→ **任务说明**: 把材料从第一行开始，到含有“click(x=625, y=122)”的那一行为止，一字不改地抄写出来，首尾两行都要包括在内。
───── 所用材料
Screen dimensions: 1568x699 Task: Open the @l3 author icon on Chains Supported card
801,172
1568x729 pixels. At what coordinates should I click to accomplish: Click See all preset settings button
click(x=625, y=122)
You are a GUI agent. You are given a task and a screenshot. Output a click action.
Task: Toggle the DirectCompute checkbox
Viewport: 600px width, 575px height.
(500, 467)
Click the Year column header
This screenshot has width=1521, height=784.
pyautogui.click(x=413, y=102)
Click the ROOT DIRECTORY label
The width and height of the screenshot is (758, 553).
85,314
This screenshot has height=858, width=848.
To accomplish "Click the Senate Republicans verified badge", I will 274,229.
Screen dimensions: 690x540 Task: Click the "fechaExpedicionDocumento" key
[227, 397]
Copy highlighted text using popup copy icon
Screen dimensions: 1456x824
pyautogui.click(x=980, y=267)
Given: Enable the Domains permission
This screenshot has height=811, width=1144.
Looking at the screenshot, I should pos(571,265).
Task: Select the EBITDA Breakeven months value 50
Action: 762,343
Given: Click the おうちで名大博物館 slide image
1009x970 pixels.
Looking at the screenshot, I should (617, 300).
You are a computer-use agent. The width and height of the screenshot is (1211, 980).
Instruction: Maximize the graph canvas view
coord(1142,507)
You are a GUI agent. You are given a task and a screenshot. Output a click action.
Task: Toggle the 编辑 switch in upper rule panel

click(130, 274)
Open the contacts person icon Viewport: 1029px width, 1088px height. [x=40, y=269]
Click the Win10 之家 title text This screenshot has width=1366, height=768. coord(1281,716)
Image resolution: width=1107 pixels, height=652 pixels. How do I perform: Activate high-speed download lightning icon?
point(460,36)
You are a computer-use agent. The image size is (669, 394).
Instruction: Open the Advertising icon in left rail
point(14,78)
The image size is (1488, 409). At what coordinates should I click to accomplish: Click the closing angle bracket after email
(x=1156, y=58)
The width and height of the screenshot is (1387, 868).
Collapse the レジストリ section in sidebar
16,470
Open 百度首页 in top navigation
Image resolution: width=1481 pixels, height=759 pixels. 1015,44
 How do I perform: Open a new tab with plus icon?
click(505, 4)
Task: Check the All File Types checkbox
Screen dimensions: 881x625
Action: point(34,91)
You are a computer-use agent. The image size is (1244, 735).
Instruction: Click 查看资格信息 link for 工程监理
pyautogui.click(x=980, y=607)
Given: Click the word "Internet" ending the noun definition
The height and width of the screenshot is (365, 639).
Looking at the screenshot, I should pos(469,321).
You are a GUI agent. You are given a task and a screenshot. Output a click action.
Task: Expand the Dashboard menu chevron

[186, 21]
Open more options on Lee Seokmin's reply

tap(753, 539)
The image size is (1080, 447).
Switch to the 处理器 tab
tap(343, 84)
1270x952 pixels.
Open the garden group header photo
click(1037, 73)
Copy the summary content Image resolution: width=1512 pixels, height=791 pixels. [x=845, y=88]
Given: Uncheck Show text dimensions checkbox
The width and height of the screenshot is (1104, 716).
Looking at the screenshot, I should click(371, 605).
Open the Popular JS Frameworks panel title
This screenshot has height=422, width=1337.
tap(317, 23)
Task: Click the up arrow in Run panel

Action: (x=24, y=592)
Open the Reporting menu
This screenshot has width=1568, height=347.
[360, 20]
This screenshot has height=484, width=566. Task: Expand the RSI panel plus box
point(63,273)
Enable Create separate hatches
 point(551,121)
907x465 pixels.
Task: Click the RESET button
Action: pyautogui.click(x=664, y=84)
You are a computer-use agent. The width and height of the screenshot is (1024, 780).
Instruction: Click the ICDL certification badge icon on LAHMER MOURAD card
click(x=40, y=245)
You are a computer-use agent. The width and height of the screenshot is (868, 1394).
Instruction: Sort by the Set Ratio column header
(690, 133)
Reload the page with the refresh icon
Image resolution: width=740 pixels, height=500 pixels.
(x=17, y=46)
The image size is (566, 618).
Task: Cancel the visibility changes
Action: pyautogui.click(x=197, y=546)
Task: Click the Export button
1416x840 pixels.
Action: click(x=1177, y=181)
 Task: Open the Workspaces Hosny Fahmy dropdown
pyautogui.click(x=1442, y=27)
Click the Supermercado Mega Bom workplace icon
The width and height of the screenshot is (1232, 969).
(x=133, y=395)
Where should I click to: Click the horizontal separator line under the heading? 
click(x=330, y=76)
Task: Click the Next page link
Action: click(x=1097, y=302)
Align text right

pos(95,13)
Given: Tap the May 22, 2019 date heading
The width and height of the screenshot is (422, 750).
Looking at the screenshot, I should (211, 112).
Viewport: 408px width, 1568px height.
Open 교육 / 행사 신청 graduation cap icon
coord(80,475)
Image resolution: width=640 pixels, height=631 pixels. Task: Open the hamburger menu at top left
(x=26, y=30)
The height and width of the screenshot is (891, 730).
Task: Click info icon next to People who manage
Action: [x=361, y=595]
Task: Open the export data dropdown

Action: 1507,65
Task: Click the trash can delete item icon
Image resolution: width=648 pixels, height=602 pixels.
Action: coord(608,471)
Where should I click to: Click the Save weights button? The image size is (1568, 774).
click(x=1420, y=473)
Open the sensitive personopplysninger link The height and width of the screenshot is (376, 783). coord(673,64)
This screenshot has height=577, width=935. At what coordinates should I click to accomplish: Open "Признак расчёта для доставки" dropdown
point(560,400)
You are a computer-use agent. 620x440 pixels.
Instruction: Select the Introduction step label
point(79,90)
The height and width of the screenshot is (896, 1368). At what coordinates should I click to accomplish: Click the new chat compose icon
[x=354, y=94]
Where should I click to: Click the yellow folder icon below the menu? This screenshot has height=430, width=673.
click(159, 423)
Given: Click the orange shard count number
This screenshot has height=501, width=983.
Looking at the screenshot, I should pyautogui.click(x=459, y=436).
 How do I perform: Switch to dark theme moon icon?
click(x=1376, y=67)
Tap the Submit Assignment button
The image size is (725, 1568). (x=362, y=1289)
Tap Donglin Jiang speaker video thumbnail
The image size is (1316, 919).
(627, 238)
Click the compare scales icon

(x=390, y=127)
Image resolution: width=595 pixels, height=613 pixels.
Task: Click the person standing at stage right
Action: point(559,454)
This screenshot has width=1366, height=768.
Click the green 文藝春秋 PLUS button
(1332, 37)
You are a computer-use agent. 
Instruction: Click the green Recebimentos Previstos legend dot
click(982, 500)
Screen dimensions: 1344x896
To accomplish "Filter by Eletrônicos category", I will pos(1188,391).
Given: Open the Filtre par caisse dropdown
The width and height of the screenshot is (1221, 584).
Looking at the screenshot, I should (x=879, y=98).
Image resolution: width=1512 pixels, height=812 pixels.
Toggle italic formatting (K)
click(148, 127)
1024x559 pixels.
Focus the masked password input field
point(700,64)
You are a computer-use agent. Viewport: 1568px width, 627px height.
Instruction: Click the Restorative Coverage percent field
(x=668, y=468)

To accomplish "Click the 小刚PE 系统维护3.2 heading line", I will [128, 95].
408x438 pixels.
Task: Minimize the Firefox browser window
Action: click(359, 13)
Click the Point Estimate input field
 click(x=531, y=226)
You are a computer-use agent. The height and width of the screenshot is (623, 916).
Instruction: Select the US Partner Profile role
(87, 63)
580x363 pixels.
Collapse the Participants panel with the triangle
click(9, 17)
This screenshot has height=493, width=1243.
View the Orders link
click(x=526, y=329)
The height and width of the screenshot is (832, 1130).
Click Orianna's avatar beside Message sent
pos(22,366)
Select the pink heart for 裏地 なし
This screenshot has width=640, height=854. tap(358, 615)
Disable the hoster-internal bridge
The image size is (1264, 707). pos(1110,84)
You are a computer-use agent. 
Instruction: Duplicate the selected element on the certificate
──────────
→ **完成结果**:
Screen dimensions: 1568x699 Task: Open the @l3 author icon on Chains Supported card
801,172
1568x729 pixels. At what coordinates should I click to accomplish: Click See all preset settings button
click(x=625, y=122)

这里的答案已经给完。